## [SET PROBLEM A]
Please return the records verbatim, starting at the first line of the records and ending at the line that contains "Learn More (143, 2536)", with both ends included.

557 lines (438 loc) · 32.4 KB

Bulk Import

Bulk importing data into a Sleeper table means importing data by using Apache Spark to run a MapReduce-like job to take a batch of data then partition, sort and write it out so that the resulting files can be added into a Sleeper table. One advantage of bulk import over the standard ingest process is that it reduces the number of writes to S3.

For example, suppose there are currently 100 leaf partitions for a table, and suppose that we have 1000 files of data to ingest. With the standard approach, if we create one ingest job per file and send it to the SQS queue, then there will be 100,000 writes to S3 (in fact, there might be more if the files contain more rows than the value of sleeper.ingest.max.local.rows). Using the bulk import method, there will only be 100 writes to S3 (assuming that the 1000 files are all imported in the same bulk import job).

Note that bulk import requires a minimum number of partitions, and by default a table starts with just one. The minimum is set in the table property sleeper.table.bulk.import.min.leaf.partitions, documented here. If too few partitions are present, then when a bulk import job is submitted the partitions will be split automatically, based on the data in the bulk import job. This will assume that the job's data is a representative sample for the table. If multiple bulk import jobs are submitted simultaneously, they will attempt to pre-split separately, which can waste compute resources. You can take control over this by pre-splitting the table as described here.

Files to be ingested must be accessible to the EMR cluster, and to the lambda that receives the job to submit to the cluster. See the ingest guide for how to prepare your files for access.

There are several stacks that allow data to be imported using the bulk import process:

  • EmrServerlessBulkImportStack - this causes an EMR Serverless application to be created when the Sleeper instance is deployed. This is the default EMR Bulk Import Stack. The advantage of using EMR Serverless is that when there are no bulk import jobs the applications stops with no wasted compute. The startup of the application is greatly reduced compared to standard EMR.
  • EmrBulkImportStack - this causes an EMR cluster to be deployed each time a job is submitted to the EMR bulk import queue. Each job is processed on a separate EMR cluster. The advantage of the cluster being used for one job and then destroyed is that there is no wasted compute if jobs are submitted infrequently. The downside is that there is a significant delay whilst the cluster is created and bootstrapped.

## [DATASET ENTRIES]
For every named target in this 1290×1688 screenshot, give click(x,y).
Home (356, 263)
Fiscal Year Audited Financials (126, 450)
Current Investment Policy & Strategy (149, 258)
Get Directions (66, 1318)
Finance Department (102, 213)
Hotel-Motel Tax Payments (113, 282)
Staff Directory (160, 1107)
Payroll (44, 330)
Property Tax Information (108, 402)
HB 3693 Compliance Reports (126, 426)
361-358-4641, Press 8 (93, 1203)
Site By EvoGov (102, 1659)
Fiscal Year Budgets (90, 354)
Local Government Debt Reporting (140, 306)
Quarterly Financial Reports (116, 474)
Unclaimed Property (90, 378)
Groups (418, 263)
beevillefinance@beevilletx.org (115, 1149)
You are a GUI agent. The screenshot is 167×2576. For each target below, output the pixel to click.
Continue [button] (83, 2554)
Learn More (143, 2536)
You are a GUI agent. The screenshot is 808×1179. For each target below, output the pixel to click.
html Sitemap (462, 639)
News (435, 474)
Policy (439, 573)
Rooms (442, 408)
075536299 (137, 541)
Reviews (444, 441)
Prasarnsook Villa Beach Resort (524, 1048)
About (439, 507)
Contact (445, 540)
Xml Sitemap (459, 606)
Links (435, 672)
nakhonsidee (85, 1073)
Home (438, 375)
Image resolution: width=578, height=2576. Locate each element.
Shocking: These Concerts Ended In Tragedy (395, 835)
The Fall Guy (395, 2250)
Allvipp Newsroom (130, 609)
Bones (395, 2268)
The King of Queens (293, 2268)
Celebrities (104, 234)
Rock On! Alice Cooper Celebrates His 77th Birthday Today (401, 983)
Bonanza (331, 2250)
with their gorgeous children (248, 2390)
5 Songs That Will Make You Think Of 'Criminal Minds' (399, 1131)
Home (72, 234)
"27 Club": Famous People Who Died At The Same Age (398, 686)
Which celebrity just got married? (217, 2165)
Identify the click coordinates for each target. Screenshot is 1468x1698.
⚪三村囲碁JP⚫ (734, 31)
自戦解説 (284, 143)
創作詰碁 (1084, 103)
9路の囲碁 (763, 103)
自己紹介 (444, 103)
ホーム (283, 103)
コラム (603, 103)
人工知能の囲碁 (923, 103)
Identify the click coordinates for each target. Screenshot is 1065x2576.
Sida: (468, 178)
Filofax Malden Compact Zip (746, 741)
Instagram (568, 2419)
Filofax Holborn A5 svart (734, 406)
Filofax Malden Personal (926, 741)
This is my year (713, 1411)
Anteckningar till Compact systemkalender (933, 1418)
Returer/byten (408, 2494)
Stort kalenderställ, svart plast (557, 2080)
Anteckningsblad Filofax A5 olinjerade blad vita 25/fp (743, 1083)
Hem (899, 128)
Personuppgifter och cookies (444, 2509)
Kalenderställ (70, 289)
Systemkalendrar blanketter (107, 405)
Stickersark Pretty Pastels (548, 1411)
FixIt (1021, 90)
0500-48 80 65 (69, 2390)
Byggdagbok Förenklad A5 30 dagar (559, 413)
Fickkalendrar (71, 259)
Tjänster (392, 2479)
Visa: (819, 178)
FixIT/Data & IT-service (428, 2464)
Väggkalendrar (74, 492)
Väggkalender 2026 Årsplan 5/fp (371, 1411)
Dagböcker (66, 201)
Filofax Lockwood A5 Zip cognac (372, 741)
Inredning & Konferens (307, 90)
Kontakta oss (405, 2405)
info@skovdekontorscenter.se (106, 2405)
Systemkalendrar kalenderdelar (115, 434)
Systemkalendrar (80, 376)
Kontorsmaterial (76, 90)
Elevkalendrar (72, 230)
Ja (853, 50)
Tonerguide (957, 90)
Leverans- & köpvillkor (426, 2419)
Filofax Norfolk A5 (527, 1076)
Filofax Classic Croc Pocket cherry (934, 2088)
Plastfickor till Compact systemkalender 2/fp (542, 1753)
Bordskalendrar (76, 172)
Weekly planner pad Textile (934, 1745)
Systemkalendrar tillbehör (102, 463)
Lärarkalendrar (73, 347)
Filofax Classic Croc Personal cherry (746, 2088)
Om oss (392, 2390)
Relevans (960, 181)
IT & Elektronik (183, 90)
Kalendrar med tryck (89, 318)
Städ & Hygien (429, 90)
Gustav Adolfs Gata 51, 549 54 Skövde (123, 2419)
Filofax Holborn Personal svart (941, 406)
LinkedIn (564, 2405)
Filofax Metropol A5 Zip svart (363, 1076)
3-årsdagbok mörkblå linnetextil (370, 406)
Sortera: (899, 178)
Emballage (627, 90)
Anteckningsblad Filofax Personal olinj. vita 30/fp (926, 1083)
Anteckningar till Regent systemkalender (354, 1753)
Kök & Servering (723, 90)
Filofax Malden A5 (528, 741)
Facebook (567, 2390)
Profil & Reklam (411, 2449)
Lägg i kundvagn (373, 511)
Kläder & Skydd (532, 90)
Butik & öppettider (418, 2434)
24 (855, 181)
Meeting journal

## [SET PROBLEM B]
Translate this sentence from the bulk import text into Spanish: "Each job is processed on a separate EMR cluster."

## [SOLUTION A]
For every named target in this 1290×1688 screenshot, give click(x,y).
Home (356, 263)
Fiscal Year Audited Financials (126, 450)
Current Investment Policy & Strategy (149, 258)
Get Directions (66, 1318)
Finance Department (102, 213)
Hotel-Motel Tax Payments (113, 282)
Staff Directory (160, 1107)
Payroll (44, 330)
Property Tax Information (108, 402)
HB 3693 Compliance Reports (126, 426)
361-358-4641, Press 8 (93, 1203)
Site By EvoGov (102, 1659)
Fiscal Year Budgets (90, 354)
Local Government Debt Reporting (140, 306)
Quarterly Financial Reports (116, 474)
Unclaimed Property (90, 378)
Groups (418, 263)
beevillefinance@beevilletx.org (115, 1149)
You are a GUI agent. The screenshot is 167×2576. For each target below, output the pixel to click.
Continue [button] (83, 2554)
Learn More (143, 2536)

## [SOLUTION B]
Cada trabajo se procesa en un clúster de EMR independiente.